In a statement, the social network said the activity originating in Iran and the activity sourced to Russia were not related. It also said it was not aware of any activity from the Russia-based accounts that targeted American users.
Facebook said it had not concluded its review of the material and declined to say how or why the state-backed actors were behaving the way they did. But it said it has informed the British governments, as well as the U.S. Treasury and State departments because of ongoing sanctions against Iran.
"There's a lot we don't know yet," CEO Mark Zuckerberg said on a conference call with reporters Tuesday afternoon.
Facebook said the actions to remove the pages, groups and accounts Tuesday morning resulted from four investigations — three involving Iran and one involving Russia.
The first involved a group called "Liberty Front Press" that set up multiple accounts on Facebook and Instagram that were followed by 155,000 other accounts. The group was linked to Iranian state media based on website registrations, IP addresses and administrator accounts, Facebook said. The first accounts were created in 2013 and posted political content about the Middle East, the U.K. and the U.S., although the focus on the West increased starting last year, Facebook said.
The second group also had multiple accounts and 15,000 followers.

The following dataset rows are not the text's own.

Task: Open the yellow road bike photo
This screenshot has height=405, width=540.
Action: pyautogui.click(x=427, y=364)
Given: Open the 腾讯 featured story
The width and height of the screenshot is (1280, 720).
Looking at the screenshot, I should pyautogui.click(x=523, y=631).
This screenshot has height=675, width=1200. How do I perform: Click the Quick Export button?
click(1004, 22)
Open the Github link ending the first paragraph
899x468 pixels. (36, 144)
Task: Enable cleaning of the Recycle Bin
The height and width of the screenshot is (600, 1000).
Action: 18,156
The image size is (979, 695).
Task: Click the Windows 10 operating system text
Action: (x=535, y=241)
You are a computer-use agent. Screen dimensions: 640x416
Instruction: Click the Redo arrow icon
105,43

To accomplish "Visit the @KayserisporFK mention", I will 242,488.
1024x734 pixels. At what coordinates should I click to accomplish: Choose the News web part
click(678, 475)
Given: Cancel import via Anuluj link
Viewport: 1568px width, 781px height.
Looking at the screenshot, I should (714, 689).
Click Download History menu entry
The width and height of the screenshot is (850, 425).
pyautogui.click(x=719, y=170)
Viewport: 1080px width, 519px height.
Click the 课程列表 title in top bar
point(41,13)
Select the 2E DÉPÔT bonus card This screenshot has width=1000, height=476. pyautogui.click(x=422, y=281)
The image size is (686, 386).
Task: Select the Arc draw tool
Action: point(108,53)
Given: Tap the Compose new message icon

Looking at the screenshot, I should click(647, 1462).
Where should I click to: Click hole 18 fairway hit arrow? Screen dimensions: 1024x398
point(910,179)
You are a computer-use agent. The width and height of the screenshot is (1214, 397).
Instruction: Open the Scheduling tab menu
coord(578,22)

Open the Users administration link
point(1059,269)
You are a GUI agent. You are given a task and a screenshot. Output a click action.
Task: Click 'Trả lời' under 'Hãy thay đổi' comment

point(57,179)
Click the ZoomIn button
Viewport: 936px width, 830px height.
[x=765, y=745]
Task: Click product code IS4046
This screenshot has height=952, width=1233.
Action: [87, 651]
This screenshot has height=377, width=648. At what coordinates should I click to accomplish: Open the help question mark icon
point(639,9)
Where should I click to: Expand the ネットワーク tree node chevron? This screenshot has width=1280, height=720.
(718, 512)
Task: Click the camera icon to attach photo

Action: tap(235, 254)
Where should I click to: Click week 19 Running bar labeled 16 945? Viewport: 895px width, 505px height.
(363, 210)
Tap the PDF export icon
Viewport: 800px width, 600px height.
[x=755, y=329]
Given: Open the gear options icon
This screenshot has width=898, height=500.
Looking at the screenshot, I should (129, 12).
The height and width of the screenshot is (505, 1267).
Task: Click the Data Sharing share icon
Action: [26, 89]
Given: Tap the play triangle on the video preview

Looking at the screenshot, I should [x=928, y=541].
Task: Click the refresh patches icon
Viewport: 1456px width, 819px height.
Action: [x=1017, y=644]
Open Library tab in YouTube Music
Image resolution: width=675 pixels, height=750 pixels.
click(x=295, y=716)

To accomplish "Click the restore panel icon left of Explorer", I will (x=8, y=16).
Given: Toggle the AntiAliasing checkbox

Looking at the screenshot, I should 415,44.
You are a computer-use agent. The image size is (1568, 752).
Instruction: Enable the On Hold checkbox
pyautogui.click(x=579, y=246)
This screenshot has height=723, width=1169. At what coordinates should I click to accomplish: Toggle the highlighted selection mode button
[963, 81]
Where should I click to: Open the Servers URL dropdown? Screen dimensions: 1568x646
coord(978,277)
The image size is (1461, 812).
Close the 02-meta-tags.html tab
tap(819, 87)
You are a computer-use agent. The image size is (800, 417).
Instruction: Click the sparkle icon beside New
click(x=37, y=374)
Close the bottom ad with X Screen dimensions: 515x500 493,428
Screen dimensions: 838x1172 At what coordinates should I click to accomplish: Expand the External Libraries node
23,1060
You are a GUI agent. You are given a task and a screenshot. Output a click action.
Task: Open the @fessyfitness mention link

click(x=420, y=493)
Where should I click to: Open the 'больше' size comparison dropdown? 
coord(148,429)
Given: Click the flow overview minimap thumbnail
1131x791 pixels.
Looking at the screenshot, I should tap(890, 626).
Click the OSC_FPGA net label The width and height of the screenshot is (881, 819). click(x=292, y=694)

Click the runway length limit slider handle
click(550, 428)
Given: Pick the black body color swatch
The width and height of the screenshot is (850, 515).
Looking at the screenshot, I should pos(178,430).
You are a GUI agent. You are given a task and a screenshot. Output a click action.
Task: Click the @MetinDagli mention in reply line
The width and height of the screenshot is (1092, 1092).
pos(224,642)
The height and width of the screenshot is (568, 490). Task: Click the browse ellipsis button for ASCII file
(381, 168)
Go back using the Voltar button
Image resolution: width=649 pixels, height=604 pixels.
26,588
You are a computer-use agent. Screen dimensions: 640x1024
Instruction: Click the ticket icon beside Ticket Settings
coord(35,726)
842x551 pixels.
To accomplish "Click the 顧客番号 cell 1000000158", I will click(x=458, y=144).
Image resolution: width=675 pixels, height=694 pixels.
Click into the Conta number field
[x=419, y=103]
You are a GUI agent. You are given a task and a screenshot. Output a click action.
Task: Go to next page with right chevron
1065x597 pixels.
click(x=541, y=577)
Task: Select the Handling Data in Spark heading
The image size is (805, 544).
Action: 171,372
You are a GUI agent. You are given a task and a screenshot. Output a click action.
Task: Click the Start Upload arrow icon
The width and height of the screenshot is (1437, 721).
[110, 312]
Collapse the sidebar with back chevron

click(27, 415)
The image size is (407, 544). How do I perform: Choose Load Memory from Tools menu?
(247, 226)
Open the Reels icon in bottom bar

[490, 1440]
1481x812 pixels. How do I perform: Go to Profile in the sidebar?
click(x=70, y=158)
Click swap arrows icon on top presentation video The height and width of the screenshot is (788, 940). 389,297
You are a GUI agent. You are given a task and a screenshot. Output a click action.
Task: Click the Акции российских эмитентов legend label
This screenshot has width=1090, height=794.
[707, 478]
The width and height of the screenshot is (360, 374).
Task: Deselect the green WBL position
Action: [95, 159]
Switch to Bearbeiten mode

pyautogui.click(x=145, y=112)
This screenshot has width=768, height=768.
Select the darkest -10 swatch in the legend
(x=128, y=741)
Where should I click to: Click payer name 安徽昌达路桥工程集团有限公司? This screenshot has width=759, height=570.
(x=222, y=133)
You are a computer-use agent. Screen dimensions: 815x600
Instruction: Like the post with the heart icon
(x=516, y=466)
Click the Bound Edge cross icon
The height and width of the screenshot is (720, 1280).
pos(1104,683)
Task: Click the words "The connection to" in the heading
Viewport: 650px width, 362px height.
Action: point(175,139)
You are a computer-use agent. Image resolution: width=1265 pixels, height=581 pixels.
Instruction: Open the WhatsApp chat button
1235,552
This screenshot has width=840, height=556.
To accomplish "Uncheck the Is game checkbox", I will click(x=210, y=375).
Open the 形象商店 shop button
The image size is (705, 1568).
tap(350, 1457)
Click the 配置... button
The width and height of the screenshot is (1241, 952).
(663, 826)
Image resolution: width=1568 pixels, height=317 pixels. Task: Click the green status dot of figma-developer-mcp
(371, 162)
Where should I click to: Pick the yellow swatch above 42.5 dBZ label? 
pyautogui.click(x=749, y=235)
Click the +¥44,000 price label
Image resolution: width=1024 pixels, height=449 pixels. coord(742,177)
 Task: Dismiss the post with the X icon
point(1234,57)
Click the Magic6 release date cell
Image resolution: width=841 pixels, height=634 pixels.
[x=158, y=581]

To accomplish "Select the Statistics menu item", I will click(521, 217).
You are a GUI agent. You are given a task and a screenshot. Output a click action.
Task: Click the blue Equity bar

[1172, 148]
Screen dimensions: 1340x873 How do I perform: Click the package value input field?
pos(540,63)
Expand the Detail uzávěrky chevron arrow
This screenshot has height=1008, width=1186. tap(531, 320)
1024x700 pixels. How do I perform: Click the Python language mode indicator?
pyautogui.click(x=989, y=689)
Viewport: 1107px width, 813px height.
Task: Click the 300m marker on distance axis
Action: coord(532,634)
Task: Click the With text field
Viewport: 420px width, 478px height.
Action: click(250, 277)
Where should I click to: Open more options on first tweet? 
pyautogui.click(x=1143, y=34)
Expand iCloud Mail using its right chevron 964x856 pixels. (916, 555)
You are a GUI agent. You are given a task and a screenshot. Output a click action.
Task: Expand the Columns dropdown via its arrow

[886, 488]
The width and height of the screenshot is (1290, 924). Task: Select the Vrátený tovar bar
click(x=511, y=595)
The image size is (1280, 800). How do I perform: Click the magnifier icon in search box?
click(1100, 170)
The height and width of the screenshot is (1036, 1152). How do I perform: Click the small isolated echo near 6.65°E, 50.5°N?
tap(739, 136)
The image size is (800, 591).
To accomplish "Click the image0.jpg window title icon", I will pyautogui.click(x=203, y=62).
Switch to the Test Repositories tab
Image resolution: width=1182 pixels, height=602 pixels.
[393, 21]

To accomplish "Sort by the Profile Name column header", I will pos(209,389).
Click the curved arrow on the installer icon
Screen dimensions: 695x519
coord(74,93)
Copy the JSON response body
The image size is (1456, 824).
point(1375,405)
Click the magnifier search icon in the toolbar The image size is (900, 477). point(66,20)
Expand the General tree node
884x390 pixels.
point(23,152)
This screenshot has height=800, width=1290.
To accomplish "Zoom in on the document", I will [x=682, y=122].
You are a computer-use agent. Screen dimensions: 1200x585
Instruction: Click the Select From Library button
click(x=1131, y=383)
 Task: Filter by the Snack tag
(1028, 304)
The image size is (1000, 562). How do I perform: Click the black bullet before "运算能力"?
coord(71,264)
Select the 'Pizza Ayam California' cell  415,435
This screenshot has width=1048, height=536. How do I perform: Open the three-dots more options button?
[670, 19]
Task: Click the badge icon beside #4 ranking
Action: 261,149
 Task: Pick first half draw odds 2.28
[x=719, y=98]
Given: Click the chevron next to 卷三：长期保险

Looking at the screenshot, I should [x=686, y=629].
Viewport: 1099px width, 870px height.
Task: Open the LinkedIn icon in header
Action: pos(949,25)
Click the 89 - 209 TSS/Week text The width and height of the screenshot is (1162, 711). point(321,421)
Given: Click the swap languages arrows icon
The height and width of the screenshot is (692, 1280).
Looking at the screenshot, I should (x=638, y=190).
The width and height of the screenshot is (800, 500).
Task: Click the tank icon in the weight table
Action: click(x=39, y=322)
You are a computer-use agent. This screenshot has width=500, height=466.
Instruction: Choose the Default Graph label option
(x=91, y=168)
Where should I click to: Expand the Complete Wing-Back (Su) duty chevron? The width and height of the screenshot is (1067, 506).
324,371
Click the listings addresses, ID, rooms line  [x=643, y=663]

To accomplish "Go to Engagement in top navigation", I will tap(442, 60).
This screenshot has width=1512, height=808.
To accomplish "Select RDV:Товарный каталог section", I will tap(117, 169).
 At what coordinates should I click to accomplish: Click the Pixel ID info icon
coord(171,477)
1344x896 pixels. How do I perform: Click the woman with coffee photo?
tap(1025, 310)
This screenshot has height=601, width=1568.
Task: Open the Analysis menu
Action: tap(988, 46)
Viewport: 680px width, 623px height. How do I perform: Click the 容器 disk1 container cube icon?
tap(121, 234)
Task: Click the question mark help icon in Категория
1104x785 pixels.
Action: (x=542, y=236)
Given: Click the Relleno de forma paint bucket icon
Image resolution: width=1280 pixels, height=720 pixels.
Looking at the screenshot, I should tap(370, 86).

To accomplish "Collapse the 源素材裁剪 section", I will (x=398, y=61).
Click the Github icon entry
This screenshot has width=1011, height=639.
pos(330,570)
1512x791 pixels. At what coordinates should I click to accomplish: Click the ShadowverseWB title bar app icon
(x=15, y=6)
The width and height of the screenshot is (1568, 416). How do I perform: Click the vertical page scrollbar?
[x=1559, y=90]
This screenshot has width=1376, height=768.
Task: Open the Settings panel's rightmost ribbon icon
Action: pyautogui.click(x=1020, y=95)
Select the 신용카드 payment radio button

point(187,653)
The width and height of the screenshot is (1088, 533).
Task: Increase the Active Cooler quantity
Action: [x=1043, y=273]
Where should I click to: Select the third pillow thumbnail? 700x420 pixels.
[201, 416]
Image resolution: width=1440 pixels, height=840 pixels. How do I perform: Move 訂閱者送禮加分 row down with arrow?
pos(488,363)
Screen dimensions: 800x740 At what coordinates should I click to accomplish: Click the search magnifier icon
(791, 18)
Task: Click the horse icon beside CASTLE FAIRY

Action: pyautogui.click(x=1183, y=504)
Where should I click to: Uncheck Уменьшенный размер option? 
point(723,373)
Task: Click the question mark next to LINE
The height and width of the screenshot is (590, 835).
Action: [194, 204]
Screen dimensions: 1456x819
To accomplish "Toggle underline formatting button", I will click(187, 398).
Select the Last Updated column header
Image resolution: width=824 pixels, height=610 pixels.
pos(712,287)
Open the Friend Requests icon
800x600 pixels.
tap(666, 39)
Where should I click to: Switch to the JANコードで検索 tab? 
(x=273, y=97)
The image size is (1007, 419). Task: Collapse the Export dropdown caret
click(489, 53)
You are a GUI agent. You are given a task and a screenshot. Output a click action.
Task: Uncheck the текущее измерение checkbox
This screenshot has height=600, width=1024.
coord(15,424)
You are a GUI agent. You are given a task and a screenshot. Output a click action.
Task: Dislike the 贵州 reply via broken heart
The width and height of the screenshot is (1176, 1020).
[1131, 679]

The group was linked to "Liberty Front Press" and attempted to hack people's accounts to spread malware. Facebook said it disrupted those attempts.
A third group also operated out of Iran had as many as 813,000 followers, and also shared political content about the Middle East, the U.K. and U.S.
In all, the Iranian-linked groups spent some $12,000 in advertising and hosted 28 different events.
A fourth group that attempted to influence politics in Syria and Ukraine was linked to sources that Facebook said the U.S. had ties to Russian military intelligence.
Facebook has stepped up policing of its platform significantly since last year, when it acknowledged that Russian agents successfully ran political influence operations on Facebook aimed at swaying the 2016 presidential election.
Sen. Mark Warner, the top Democrat on the Senate Intelligence Committee, said in a statement that Facebook's action "is further evidence that foreign adversaries are actively using social media to divide Americans and undermine our democratic institutions"
"While I’m encouraged to see Facebook taking steps to rid their platforms of these bad actors, there’s clearly more work to be done," Warner, D-Va., added.
Senior executives at Facebook, Twitter and Google are scheduled to appear before the committee Sept. 5 to discuss their companies' efforts to head off foreign attempts to meddle in November's midterm elections.
The Associated Press contributed to this report.